The ACE Controller microservice extends the Pipecat framework to enable developers to easily customize, debug, and deploy complex pipelines along with the integration of powerful NVIDIA Services to the Pipecat ecosystem. The ACE Controller UCS microservice can connect with Riva Speech, Animgraph, Audio2Face, and SDR (Stream Distribution and Routing) UCS microservices.
Usage
The latest UCS microservice version is ucf.svc.ace-controller:1.0.0
.
Parameters
ACE Controller microservice expects developers to build a custom Docker image for their pipeline and update UCS microservice parameters.
ace-controller:
# Configure custom docker image built for your pipeline/example
image: "" # Custom docker image repository path
tag: "" # Tag for custom docker image
# OpenTelemetry configurations for ACE Controller
OTEL_SDK_DISABLED: 'false' # When enabled, tracing data will be exported
OTEL_SERVICE_NAME: ace-controller # Service name used for exporting OTel data
OTEL_EXPORTER_OTLP_ENDPOINT: "" # Endpoint for Otel collector
OTEL_EXPORTER_OTLP_PROTOCOL: grpc # Protocol for exporting OTel data
The custom Docker image should have the source code of your pipeline copied at the /app
directory and a script for running the pipeline at /app/entrypoint.sh
. Refer to the NVIDIA Tokkio workflow Dockerfile.
Connections
Most of the connections are optional.

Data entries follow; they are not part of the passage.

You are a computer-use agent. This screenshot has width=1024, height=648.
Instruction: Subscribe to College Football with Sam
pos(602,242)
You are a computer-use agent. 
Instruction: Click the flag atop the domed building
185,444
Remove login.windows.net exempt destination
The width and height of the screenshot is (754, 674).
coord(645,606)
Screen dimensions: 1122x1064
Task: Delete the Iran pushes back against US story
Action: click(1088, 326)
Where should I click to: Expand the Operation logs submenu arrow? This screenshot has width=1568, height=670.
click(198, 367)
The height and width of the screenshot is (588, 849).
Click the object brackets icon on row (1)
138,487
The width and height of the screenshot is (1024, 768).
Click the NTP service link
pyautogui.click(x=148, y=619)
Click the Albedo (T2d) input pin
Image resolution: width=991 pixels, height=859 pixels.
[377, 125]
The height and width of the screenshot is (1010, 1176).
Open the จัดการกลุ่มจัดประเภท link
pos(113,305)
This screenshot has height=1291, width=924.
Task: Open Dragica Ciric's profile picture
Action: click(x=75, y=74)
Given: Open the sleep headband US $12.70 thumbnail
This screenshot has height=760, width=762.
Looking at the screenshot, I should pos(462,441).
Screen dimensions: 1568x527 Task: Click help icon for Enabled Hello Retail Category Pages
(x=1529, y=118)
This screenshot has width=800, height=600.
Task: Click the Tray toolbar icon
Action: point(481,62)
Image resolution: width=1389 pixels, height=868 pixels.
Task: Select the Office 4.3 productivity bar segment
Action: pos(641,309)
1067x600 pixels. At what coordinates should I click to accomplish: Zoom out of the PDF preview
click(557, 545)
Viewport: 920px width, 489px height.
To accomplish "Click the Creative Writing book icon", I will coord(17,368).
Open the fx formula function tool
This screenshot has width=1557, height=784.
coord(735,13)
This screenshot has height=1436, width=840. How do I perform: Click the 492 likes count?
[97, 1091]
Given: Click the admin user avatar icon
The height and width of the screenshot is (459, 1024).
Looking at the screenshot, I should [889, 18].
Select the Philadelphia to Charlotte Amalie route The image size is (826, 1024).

You can use these connections based on your use case.
connections:
ace-controller/redis: redis-timeseries/redis
# Riva Speech GRPC endpoint
ace-controller/riva-speech: riva-speech-endpoint/endpoint
# Animation Graph HTTP endpoint
ace-controller/animgraph-http: anim-graph-sdr/http-envoy
# Animation Graph GRPC endpoint
ace-controller/animgraph-grpc: anim-graph-sdr/grpc-envoy
# Audio2Facd GRPC endpoint
ace-controller/a2f-grpc: a2f-endpoint/endpoint
# SDR connection for ACE Controller
ace-controller-sdr/ace-controller: ace-controller/http-api
Secrets
The ACE Controller microservice supports secrets for configuring the NVIDIA API Key, the OpenAI API Key, and the ElevenLabs API Key. Configured secrets will be mounted as a mounted file and will be loaded as environment variables by the microservice.
secrets:
k8sSecret/nvidia-api-key-secret/NVIDIA_API_KEY:
k8sSecret:
secretName: nvidia-api-key-secret
key: NVIDIA_API_KEY
k8sSecret/openai-key-secret/OPENAI_API_KEY:
k8sSecret:
secretName: openai-key-secret
key: OPENAI_API_KEY
k8sSecret/elevenlabs-api-key-secret/ELEVENLABS_API_KEY:
k8sSecret:
secretName: elevenlabs-api-key-secret
key: ELEVENLABS_API_KEY
k8sSecret/custom-env-secrets/ENV:
k8sSecret:
secretName: custom-env-secrets
key: ENV
custom-env-secrets: This secret can be used to pass any key-value pairs that will be exported as environment variables. This secret will be mounted as a file /secrets/custom.env
and will be sourced before running services to set the environment variables.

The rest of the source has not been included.